Today I decided that we needed to put up our Christmas Tree. I always snicker at people who insist on putting up their decorations and such the day after Thanksgiving. Nope, sorry I can't do it, because then by Christmas I'd actually be so sick of looking at all the decorations I'd want it to be over with already and I don't like to think of Christmas as hurrying up and getting over with. I do however always look forward to putting up the decorations. I always get a cup of hot cocoa, crank up the Christmas Music, and take my time, reel in the season.
I especially have looked forward to every Christmas that Jordan gets older and can help me. And someday maybe he'll blog about his Christmas Tradition of putting up the Christmas decorations with his Momma. Hopefully he'll leave out this Christmas though, due to the fact that I was struggling to breathe let alone have much patience with him trying to help. Last week my nostrils decided they wanted to seal up and leave me snorting, gasping and mouth breathing, which means my nights are restless, which makes my days full of grumpiness. I feel so bad, I've been wanting to do so much with him lately, especially this weekend. Because of this damn cold we didn't get to make it to the traditional "freeze fest" festival of lights parade, our planned gingerbread house still sits in the cupboard, unmade. And even our family Christmas picture had to be put on hold. I figured this weekend would give me some relief, but nothing seems to be helping me. No matter how much I blow my honker into the puffs, just hoping for that one clearing...nothing. I've even considered splattering hot sauce up my nostrils, but went against it after rethinking that one. Oh well, it could be worse I know, but please permit me to whine just for a moment huh?

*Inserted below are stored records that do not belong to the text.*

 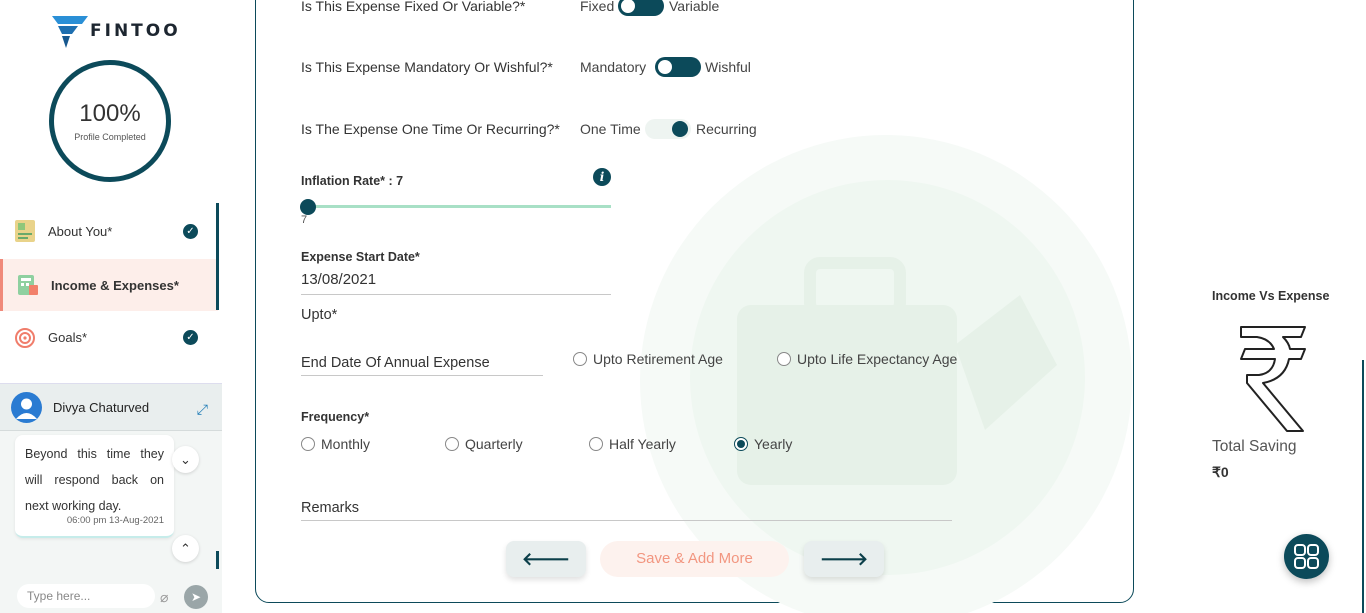 What do you see at coordinates (427, 67) in the screenshot?
I see `question-mandatory-wishful: Is This Expense Mandatory Or Wishful?*` at bounding box center [427, 67].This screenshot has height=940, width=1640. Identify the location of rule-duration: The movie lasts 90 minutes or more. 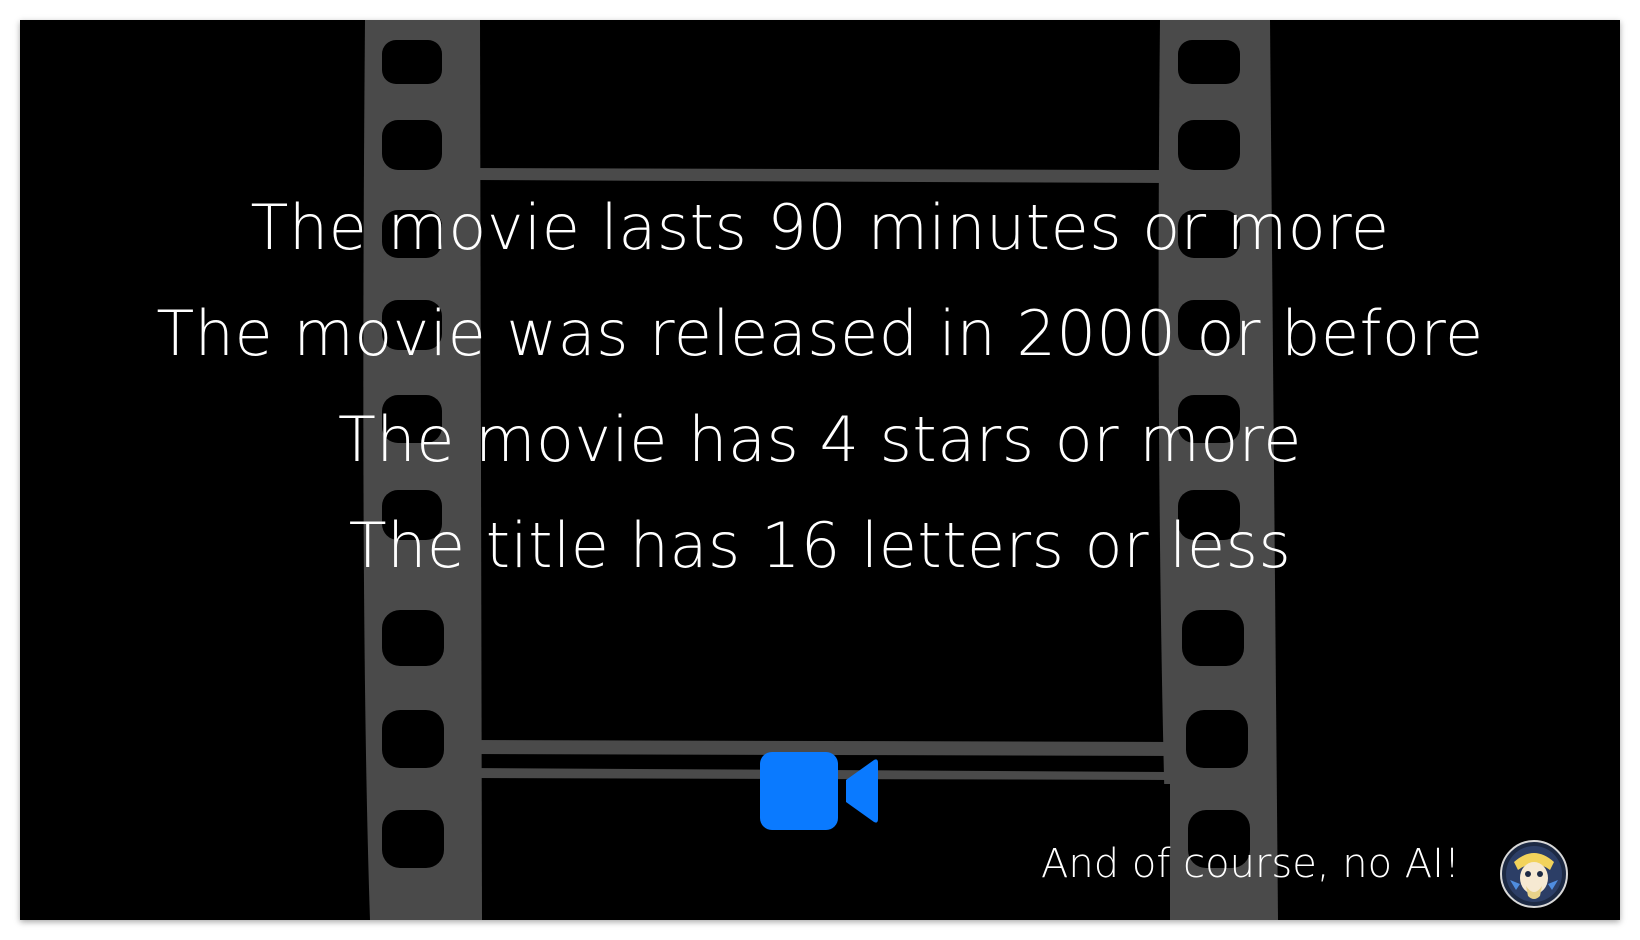
(820, 228).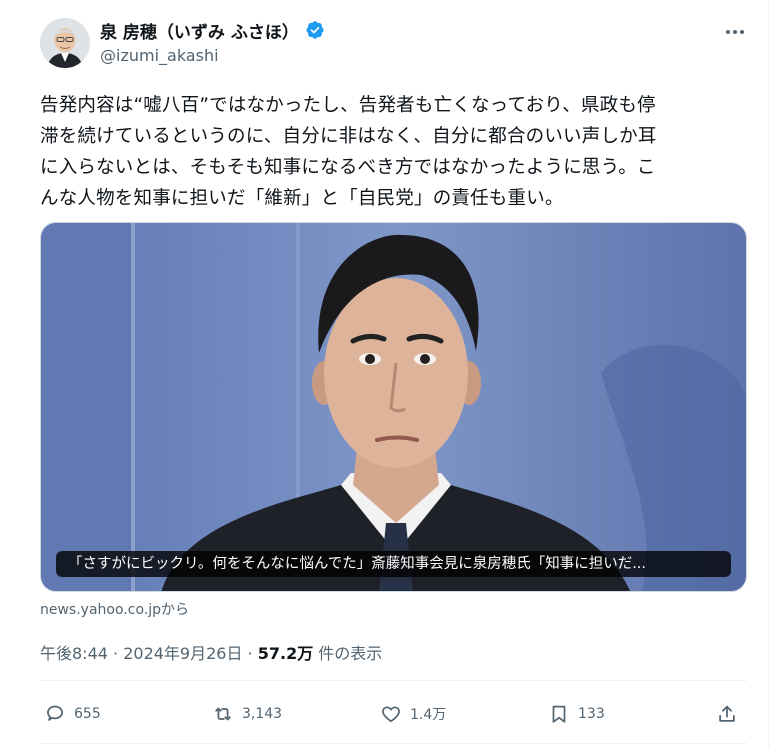  I want to click on avatar, so click(65, 43).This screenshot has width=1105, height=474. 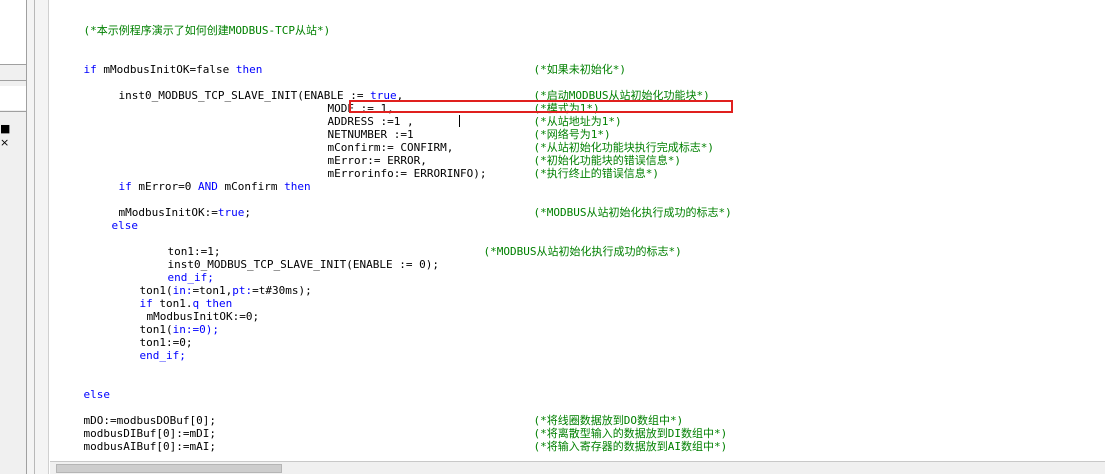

Also due to my stuffy, sneezy, foghorn-y snout, last week seemed to drag. So, while it wasn't one of the best weeks, I hoping that this next week will turn around. Darric also started scalloping last week. Trust me on this one though, you don't want to hear my rant on that. So far, I'm not liking it, it makes me nervous, uneasy and I'm not finding any good in this new project he's got himself into. He's informed me he's going to try it for just one more week and then we'll take it from there. *Sigh*
I can feel another coughing spell coming so I better sign off and head to bed.